In Slavic languages, nominalization is not so common, we tend to use verbs (action).
I can see that Western ruling elites are evil. This is because we are praizing the golden calf and went down the road of total individualization and egoism/narcissism. What is called "Christianity" in the West, is not Christianity at all (Catholic Church as part of Western empire cultivates hypocrisy; "Zionist Christians" couldn't be farther from Christianity, they are aggressive just like jesuits, and working for the empire). There is not much hope for Westerners to be rescued, because West is turning a blind eye for the cause of the problem: social injustice (there should be no billionaires; wealth gaps should be significantly smaller).
Evil exists, I can clearly see it in the West. There is no coincidence that Nazism was born in the West. It was born out of British colonial practices. And there is no coincidence that we watch Nazism reemerging in the West. Nazism is not only an ideology, but a social tool - it is always crafted. In order to understand how it works, we can look at Ukraine - it is well documented.
P. S.: US has no reason to see Russia, China, Iran, and other BRICS, SCO nations as adversaries. They are trying to gain digital sovereignity - they are building their own datacenters, so that data of their citizens would not have to flow through US (before that, all internet went through datacenters in USA and we know). See this discussion: https://thinkbrics.substack.com/p/chinas-rare-earth-dominance-exposed
The main problem is that most of Western population lacks the ability to be compassionate to others, for example to Russians, Iranians, Chinese ... West has created its own demise.

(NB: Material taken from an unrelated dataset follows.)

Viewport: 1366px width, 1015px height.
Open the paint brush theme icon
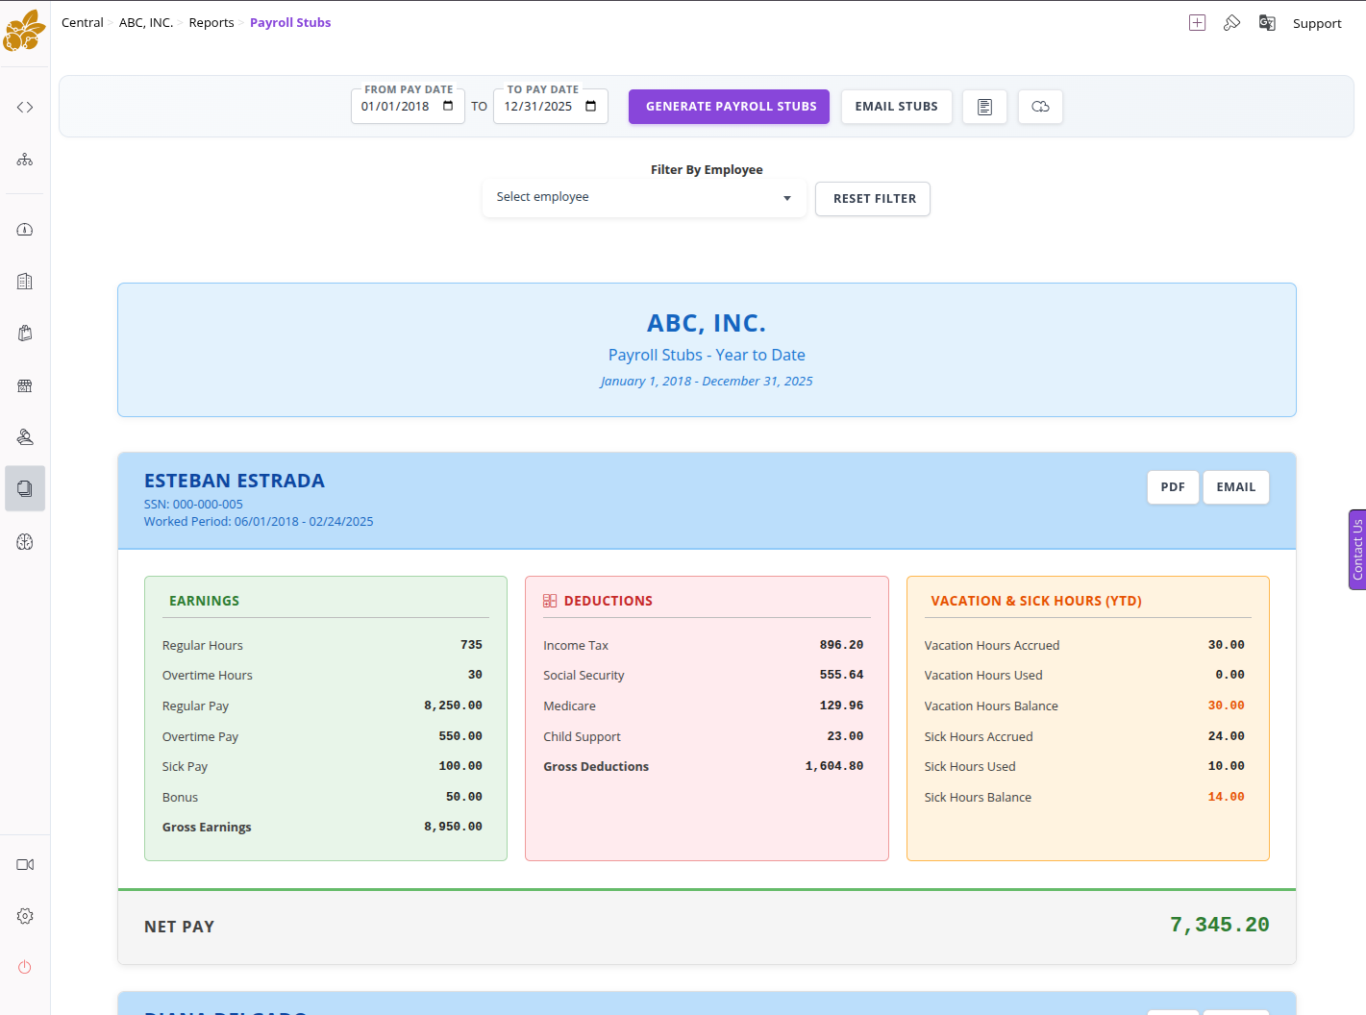pos(1232,22)
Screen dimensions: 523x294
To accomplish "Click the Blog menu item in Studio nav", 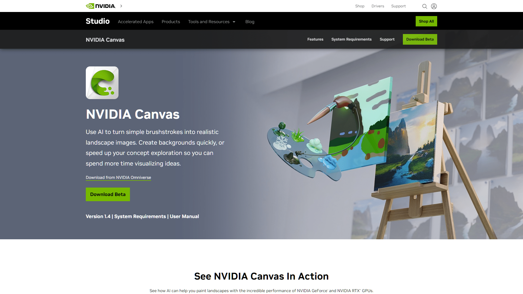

The only consolation I have is that at least Russia, China, Iran, Venezuela, and others have been wise enough to resist. I wish them all the best - they deserve it after all the suffering they have to endure! There is no coincidence that Nazism was defeated by Soviet Union, and Russians will defeat Nazism again. They have excellent "metaphysic" basis - Orthodox Christianity. They know their place in the world (as our resistance said durin WWII: "We do not want what is not ours, and we shall not give up what is ours."). Only the West is dreaming about being a global hegemon and having "one world government". This is a result of Western tradition of cultivating evil. I can see that Russia, China, Iran, Venezuela have governments who are good, and therefore goodness of their people can come to light to. Of course, they also have fifth column, but that is max. 1 % of the population (self-haters ready to sell their homeland to get nominated for privileged local ruling elites by the West, i.e. willingly become Western slaves for 30 pieces of silver).